I Don’t Want To Sleep Alone (hēi yǎn quān)
Director Tsai Ming Liang returns to his native Malaysia to present this melancholy study of human alienation. I Don’t Want to Sleep Alone was among several films commissioned by Peter Sellars’ New Crowned Hope Festival in Vienna in 2006, to commemorate the 250th anniversary of Mozart’s birth.
If you are already a Tsai fan and enjoy his unique cinematic methods - long, steady shots of urban decay; characters who wander round aimlessly, expressing longing through gesture, glance and touch rather than coherent dialogue; and bald landscapes as a metaphor for human loneliness - then I Don’t Want to Sleep Alone may be right up your street. If, on the other hand, conventional drama with dependable characters and an obvious structure is more your cup of tea, you could be in for the longest two hours of your life.

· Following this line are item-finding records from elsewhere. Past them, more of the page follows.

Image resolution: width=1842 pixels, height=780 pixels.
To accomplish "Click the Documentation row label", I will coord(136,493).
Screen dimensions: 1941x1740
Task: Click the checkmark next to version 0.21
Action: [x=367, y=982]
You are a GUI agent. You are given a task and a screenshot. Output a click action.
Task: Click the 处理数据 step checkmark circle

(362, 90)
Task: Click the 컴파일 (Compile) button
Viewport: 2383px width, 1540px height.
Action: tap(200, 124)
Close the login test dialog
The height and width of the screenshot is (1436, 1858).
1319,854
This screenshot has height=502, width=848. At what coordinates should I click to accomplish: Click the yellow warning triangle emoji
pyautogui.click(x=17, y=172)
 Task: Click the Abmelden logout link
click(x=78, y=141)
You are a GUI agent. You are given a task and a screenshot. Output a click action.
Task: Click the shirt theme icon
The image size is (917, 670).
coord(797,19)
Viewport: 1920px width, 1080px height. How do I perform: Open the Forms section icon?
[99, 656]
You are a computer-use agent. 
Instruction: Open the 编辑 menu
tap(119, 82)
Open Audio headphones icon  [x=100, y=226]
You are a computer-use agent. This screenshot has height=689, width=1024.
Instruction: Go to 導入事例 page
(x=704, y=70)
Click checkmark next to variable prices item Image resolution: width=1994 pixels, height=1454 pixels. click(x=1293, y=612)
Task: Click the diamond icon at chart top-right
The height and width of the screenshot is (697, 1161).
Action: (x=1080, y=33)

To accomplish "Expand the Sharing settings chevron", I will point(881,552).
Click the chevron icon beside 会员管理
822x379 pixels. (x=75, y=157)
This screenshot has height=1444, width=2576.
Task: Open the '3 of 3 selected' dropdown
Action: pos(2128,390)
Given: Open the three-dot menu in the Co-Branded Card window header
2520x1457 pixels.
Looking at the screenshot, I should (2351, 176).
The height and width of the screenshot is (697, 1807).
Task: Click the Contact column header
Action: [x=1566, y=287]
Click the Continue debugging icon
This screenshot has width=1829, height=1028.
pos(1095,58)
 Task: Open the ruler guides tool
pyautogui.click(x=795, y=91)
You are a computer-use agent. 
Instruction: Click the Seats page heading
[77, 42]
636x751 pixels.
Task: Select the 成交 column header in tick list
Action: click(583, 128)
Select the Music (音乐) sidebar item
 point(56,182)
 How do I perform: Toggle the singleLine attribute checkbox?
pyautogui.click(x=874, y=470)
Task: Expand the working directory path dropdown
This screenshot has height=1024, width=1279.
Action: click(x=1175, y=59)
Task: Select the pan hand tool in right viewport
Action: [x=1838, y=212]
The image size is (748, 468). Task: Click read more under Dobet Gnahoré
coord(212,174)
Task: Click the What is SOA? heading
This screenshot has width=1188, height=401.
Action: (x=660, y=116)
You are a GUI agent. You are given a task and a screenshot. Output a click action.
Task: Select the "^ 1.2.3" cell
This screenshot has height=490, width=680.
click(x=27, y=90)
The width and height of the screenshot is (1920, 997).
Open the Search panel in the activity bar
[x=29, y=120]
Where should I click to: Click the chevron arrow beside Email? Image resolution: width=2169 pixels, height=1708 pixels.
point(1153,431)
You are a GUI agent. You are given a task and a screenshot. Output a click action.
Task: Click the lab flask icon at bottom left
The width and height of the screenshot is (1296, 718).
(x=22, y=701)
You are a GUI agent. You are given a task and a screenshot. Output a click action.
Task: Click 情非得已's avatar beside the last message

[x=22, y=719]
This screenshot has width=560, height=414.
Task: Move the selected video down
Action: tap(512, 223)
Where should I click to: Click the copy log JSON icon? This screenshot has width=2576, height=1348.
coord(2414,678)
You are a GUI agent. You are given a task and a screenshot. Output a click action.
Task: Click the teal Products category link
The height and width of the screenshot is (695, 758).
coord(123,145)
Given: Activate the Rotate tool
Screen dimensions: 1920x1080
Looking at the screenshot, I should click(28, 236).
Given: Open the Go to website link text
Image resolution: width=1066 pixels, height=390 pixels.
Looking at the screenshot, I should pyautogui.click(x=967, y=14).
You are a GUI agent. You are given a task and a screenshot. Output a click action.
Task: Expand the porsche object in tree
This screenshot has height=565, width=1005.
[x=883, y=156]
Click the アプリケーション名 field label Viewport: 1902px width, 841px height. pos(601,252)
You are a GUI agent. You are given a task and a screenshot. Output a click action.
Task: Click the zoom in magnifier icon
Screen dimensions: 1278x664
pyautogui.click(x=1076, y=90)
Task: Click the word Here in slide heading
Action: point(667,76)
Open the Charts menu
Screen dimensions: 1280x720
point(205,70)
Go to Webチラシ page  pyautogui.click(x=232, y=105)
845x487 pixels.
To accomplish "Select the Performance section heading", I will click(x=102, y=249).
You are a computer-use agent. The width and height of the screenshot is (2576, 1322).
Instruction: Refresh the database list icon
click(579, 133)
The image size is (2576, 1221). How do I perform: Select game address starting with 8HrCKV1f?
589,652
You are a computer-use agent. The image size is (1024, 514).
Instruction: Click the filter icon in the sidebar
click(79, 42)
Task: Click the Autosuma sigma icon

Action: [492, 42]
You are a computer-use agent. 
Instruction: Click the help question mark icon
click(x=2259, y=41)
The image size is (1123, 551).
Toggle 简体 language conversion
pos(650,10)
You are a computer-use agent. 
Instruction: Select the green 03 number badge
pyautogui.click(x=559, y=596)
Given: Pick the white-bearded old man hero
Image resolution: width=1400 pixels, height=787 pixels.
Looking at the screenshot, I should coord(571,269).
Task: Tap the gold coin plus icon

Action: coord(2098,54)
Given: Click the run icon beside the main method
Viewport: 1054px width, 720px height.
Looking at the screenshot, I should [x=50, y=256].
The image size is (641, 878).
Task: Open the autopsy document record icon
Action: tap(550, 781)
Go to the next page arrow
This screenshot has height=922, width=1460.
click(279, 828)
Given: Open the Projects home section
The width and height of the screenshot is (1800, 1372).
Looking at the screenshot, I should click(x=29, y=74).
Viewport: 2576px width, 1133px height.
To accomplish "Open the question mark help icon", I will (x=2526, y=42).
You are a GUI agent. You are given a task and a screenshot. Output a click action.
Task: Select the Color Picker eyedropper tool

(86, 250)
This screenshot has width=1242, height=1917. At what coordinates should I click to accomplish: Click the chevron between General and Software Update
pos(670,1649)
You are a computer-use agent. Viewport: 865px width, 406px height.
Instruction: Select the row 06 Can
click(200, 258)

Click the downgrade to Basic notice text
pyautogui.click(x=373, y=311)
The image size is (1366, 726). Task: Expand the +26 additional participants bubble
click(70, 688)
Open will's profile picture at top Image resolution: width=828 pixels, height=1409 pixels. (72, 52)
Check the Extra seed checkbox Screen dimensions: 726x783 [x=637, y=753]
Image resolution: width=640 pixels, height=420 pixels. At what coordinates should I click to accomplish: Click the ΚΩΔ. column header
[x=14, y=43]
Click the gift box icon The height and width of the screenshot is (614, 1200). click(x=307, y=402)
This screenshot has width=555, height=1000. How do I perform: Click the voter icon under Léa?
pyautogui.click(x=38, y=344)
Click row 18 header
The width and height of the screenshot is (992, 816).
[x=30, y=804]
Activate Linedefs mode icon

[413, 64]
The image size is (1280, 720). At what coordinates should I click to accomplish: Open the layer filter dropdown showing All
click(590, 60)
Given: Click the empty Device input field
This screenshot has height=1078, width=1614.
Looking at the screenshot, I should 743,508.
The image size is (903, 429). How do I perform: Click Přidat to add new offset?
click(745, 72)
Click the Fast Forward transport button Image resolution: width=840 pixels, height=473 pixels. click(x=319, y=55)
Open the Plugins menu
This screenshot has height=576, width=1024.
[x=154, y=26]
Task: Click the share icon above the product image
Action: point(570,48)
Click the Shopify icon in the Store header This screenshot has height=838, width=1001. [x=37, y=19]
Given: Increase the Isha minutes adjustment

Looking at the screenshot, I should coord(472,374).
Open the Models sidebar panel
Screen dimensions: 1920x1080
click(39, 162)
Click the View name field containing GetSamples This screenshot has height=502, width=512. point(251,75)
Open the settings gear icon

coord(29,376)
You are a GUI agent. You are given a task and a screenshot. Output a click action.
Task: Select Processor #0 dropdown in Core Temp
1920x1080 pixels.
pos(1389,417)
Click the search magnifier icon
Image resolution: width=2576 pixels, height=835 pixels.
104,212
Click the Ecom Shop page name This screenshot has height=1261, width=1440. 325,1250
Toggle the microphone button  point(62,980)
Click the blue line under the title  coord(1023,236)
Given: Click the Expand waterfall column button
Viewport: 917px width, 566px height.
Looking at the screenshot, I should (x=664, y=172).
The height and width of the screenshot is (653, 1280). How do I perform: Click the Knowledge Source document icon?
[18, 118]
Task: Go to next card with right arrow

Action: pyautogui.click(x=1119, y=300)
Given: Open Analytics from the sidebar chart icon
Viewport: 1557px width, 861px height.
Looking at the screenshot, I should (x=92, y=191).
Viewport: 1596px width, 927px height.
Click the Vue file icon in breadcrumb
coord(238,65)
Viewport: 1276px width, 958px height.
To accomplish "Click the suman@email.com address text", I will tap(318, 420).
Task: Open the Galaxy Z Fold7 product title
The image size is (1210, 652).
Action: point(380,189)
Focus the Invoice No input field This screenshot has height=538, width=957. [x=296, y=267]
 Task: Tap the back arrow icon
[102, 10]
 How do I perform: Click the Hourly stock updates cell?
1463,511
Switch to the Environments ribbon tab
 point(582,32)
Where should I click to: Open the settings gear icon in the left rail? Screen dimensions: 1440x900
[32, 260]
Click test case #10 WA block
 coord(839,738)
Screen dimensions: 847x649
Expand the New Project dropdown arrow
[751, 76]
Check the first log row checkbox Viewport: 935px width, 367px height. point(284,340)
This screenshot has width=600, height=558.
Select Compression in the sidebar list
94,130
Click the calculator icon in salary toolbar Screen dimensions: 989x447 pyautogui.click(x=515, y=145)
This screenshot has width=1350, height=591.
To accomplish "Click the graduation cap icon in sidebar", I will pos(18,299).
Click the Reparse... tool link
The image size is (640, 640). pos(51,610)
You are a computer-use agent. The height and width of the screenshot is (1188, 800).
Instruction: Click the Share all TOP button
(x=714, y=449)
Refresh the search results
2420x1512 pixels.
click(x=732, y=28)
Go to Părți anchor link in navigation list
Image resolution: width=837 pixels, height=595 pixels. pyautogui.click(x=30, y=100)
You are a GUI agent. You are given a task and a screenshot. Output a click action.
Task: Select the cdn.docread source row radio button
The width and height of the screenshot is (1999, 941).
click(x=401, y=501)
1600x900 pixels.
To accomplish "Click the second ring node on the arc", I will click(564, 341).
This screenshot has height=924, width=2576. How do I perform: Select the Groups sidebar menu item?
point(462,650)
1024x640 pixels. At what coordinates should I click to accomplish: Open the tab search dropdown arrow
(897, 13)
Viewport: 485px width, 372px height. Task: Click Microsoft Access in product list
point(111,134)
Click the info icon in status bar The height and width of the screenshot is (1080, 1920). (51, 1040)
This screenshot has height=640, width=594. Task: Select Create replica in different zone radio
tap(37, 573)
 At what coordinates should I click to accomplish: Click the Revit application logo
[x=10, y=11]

The film presents us with two interlinked stories. In the first, a homeless man called Hsiao Kang (Lee Kang-Sheng) is robbed, beaten and left for dead. He is found by a Rawang (Norman Atun), an immigrant construction worker who washes, feeds and cares for him until he is strong enough to fend for himself. In the second story, a comatose man (also played by Lee) is nursed by the Chyi (Chen Shiang-Chyi) a waitress in a run-down coffee shop who lives with her sexually repressed female boss (Pearlly Chua). When the recovering Hsiao Kang wanders into the coffee shop one day, Chyi is consumed with lust for him, and an awkward triangle is formed as a noxious smog descends upon the city.
The film is not so much a story as a series of interlocking events. The first scene, which lasts a good five minutes, depicts a man lying on a bed with a tube feeding into his nose, and sets the tone for the rest of the film. Nothing changes save the operatic strains blaring out from the small radio. This is not a film for the restless. Dialogue is minimal and we are never privy to people’s thoughts - at least not directly. But suggestions are made through song - the Bollywood celebration of the lovers’ reunion, the simplicity of nursery rhyme to underline basic human needs like food and shelter. Maybe. The action is fragmented, cutting between Hsiao who spends much of his time fishing in a pool of stagnant water, and the man in a coma, who is washed and sometimes masturbated by his carer.
I Don’t Want to Sleep Alone is beautifully photographed. Long, sustained shots find beauty in what would usually be regarded as the ugliest of urban landscapes, and the skeletal apartment block is a wonderful metaphor for the fragmented nature of its inhabitants’ lives. Everything captures the listlessness of an impoverished city that never sleeps, the humdrum lives of its citizens rolling on aimlessly. A dusty fan whirs away while Chyi gives her patient the ritual massage; the gaudy neon lights never stop glowing into the night; the bored faces of the cafe’s patrons chomp away at their curries in silence.
The refusal to hang a film on traditional certainties, such as solid characters and meaningful dialogue certainly makes us think. Beauty and loneliness are laid bare - but to what end? It is not enough for a film to be simply beautiful. It must also be entertaining at some level. We can learn little from characters with no foundation, who keep speech to a minimum and seem to do everything on impulse, or from staring at a pool of water or a staircase. Tsai offers us nothing to cling on to but emptiness. Perhaps this is his aim, but whilst his fans will cherish this melancholy presentation of it, Tsai novices may feel they have wasted their time on ethereal balderdash.